Deste modo, a solidariedade que nós propomos é caminho para a paz e, ao mesmo tempo, para o desenvolvimento. Com efeito, a paz do mundo é inconcebível se não se chegar, por parte dos responsáveis, ao reconhecimento de que a interdependência exige por si mesma a superação da política dos blocos, a renúncia a todas as formas de imperialismo económico, militar ou político, e a transformação da recíproca desconfiança em colaboração. Esta última, precisamente, é o procedimento próprio da solidariedade entre os indivíduos e entre as nações.

O lema do Pontificado do meu venerável predecessor Pio XII era Opus iustitiae pax: a paz é o fruto da justiça. Hoje poder-se-ia dizer, com a mesma justeza e com a mesma força de inspiração bíblica (cf. Is 32, 17; Tg 3, 18), Opus solidarietatis pax: a paz é o fruto da solidariedade.

A meta da paz, tão desejada por todos, será certamente alcançada com a realização da justiça social e internacional; mas contar-se-á também com a prática das virtudes que favorecem a convivência e nos ensinam a viver unidos, a fim de, unidos, construirmos dando e recebendo, uma sociedade nova e um mundo melhor.

40. A solidariedade é indubitavelmente uma virtude cristã. Na exposição que precede já foi possível entrever numerosos pontos de contacto entre ela e a caridade, sinal distintivo dos discípulos de Cristo (cf. Jo 13, 35).

À luz da fé, a solidariedade tende a superar-se a si mesma, a revestir as dimensões especificamente cristãs da gratuidade total, do perdão e da reconciliação. O próximo, então, não é só um ser humano com os seus direitos e a sua igualdade fundamental em relação a todos os demais; mas torna-se a imagem viva de Deus Pai, resgatada pelo sangue de Jesus Cristo e tornada objecto da acção permanente do Espírito Santo. Por isso, ele deve ser amado, ainda que seja inimigo, com o mesmo amor com que o ama o Senhor; e é preciso estarmos dispostos ao sacrifício por ele, mesmo ao sacrifício supremo: «dar a vida pelos próprios irmãos» (cf. 1 Jo 3, 16).

E então, a consciência da paternidade comum de Deus, da fraternidade de todos os homens em Cristo, «filhos no Filho», e da presença e da acção vivificante do Espírito Santo conferirá ao nosso olhar para o mundo como que um novo critério para o interpretar.
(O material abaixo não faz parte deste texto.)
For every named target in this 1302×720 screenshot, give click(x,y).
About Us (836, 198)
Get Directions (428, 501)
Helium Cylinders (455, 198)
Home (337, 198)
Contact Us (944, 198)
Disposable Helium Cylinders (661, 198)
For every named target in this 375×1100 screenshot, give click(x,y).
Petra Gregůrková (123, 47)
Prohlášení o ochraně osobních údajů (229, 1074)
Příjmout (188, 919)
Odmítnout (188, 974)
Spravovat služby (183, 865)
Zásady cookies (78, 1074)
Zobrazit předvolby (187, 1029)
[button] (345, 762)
Por cima dos vínculos humanos e naturais, já tão fortes e estreitos, delineia-se, à luz da fé, um novo modelo de unidade do género humano, no qual deve inspirar-se em última instância a solidariedade. Este supremo modelo de unidade, reflexo da vida íntima de Deus, uno em três Pessoas, é o que nós cristãos designamos com a palavra «comunhão». Esta comunhão, especificamente cristã, ciosamente preservada, alargada e enriquecida com o auxílio do Senhor, é a alma da vocação da Igreja para ser «sacramento», no sentido já indicado.
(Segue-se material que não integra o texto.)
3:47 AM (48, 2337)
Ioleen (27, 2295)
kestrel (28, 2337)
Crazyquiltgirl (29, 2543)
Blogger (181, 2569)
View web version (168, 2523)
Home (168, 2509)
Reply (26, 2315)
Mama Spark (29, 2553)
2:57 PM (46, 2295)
A solidariedade, portanto, deve contribuir para a realização deste desígnio divino, tanto no plano individual como no da sociedade nacional e internacional. Os «mecanismos perversos» e as «estruturas de pecado», de que falámos, só poderão ser vencidos mediante a prática daquela solidariedade humana e cristã, a que a Igreja convida e que ela promove incansavelmente. Só desta maneira muitas energias positivas poderão soltar-se inteiramente, em prol do desenvolvimento e da paz.
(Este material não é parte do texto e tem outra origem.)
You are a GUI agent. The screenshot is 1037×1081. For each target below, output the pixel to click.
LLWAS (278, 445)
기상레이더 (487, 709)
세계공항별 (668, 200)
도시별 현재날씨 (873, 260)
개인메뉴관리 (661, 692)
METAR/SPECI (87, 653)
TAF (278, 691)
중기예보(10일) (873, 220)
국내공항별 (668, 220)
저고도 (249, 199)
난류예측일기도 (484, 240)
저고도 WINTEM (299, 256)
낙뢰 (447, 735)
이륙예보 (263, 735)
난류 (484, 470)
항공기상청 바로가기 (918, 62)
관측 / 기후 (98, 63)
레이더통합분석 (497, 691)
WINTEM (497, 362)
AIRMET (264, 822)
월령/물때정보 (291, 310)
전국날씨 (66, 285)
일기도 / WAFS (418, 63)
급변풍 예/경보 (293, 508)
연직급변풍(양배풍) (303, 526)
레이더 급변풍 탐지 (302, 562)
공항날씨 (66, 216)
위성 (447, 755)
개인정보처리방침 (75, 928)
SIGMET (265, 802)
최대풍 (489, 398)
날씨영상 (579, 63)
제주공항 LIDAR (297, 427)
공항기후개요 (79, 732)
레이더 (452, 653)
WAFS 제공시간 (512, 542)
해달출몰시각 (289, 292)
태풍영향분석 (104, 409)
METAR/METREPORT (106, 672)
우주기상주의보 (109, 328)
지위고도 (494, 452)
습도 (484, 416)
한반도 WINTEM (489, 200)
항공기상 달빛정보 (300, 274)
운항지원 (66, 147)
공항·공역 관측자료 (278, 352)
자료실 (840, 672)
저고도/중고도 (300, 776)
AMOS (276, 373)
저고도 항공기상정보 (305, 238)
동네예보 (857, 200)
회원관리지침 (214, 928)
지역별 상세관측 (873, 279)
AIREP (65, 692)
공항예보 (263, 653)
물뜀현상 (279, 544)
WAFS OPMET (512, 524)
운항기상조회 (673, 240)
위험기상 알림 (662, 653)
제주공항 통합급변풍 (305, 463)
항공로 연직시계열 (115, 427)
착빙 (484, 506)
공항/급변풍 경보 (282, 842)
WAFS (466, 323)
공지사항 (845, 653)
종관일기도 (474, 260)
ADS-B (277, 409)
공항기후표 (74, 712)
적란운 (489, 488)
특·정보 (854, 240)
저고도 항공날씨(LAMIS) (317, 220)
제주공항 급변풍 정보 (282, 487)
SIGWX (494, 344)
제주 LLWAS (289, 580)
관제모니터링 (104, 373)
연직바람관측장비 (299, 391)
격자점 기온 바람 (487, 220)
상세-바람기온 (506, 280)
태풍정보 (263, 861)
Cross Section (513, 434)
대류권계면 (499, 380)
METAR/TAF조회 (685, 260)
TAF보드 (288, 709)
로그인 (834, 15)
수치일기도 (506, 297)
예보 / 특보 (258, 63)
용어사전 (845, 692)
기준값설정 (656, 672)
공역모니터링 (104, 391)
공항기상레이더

Muitos Santos canonizados pela Igreja oferecem admiráveis testemunhos desta solidariedade e podem servir de exemplo nas difíceis circunstâncias actuais. Entre todos, quereria recordar: São Pedro Claver, que se pôs ao serviço dos escravos, em Cartagena das Índias; e São Maximiliano Maria Kolbe, que ofereceu a sua vida em favor de um prisioneiro que lhe era desconhecido, no campo de concentração de Auschwitz-Oswiecim.